My husband and I in one room and one boy in each of the others. This was perfect for us, while we had a baby in the house. With the boys separated, my youngest could take two naps a day without banishing his older brother from his own bedroom and my husband and I were able to implement a “divide and conquer-ish” method during bedtime. It also worked well because, with a 3-year-old and an infant in the house, prospective “guests” weren’t exactly banging down the door to stay with us – so our need for a guest room was NIL.
But as our boys got older and their toys seemingly started mating and multiplying in secret (how the heck did we end up with so many Legos?), we decided that we might actually like to have some of our living space back and so no longer would our children get to occupy two-thirds of the rooms in our house.
So shortly after their 5th and 2nd birthdays, they became roommates and I braced myself for a nap time apocalypse.
However, against all odds, this transition not only went well – it freaking rocked my face off. Because apparently, one of the only things that keeps kids from coming out of their room one bajillion times before falling asleep, is having their only live-in playmate in the room with them.

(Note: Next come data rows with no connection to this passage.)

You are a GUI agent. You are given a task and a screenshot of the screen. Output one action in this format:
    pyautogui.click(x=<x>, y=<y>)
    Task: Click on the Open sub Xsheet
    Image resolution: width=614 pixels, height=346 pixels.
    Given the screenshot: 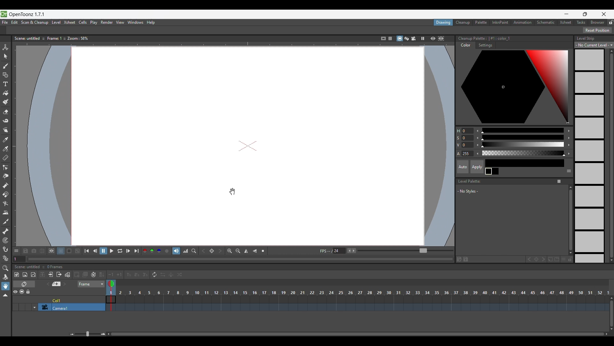 What is the action you would take?
    pyautogui.click(x=51, y=274)
    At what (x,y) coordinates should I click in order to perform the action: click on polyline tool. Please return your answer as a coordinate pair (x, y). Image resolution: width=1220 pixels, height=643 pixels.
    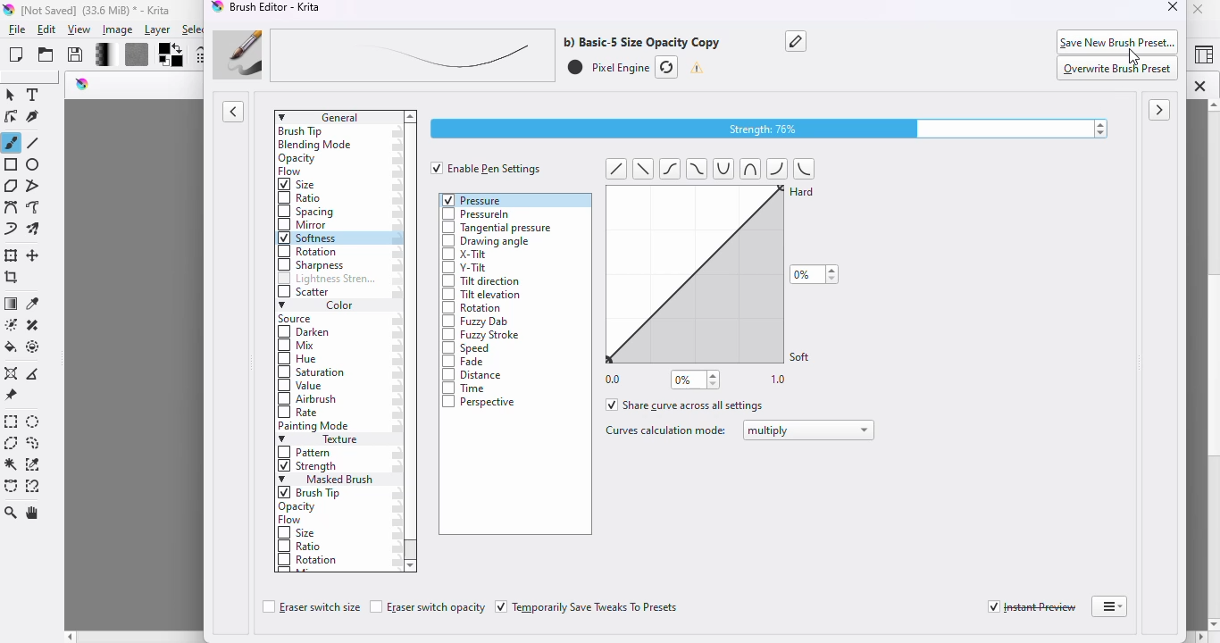
    Looking at the image, I should click on (36, 185). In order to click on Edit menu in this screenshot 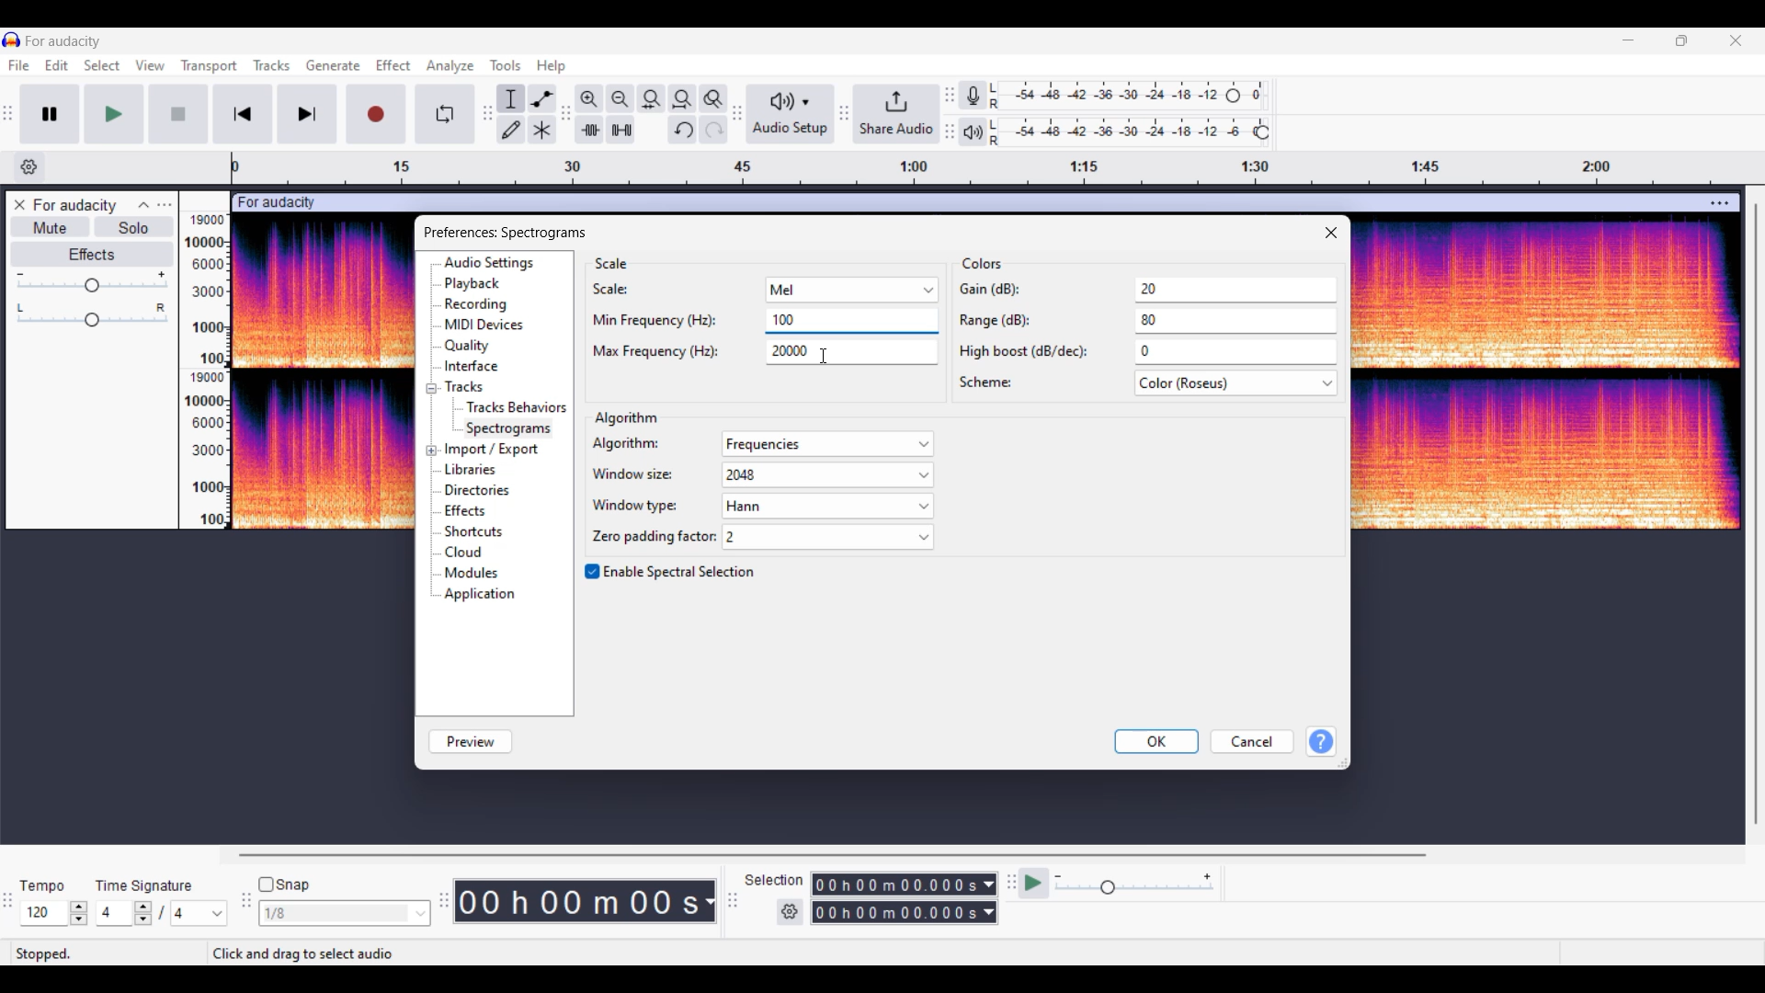, I will do `click(56, 65)`.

Now, I know room-sharing can certainly go awry and I won’t try to pretend this one has been completely stress-free, however we did try a few things that I think are worth sharing with any prospective room-sharers out there…
One Transition at a Time
This is not the time to transition your little one from a crib to a toddler bed. I know someone once said something about a used bandaids and about doing a bunch of hard things all at once, but that person was gross. And a moron.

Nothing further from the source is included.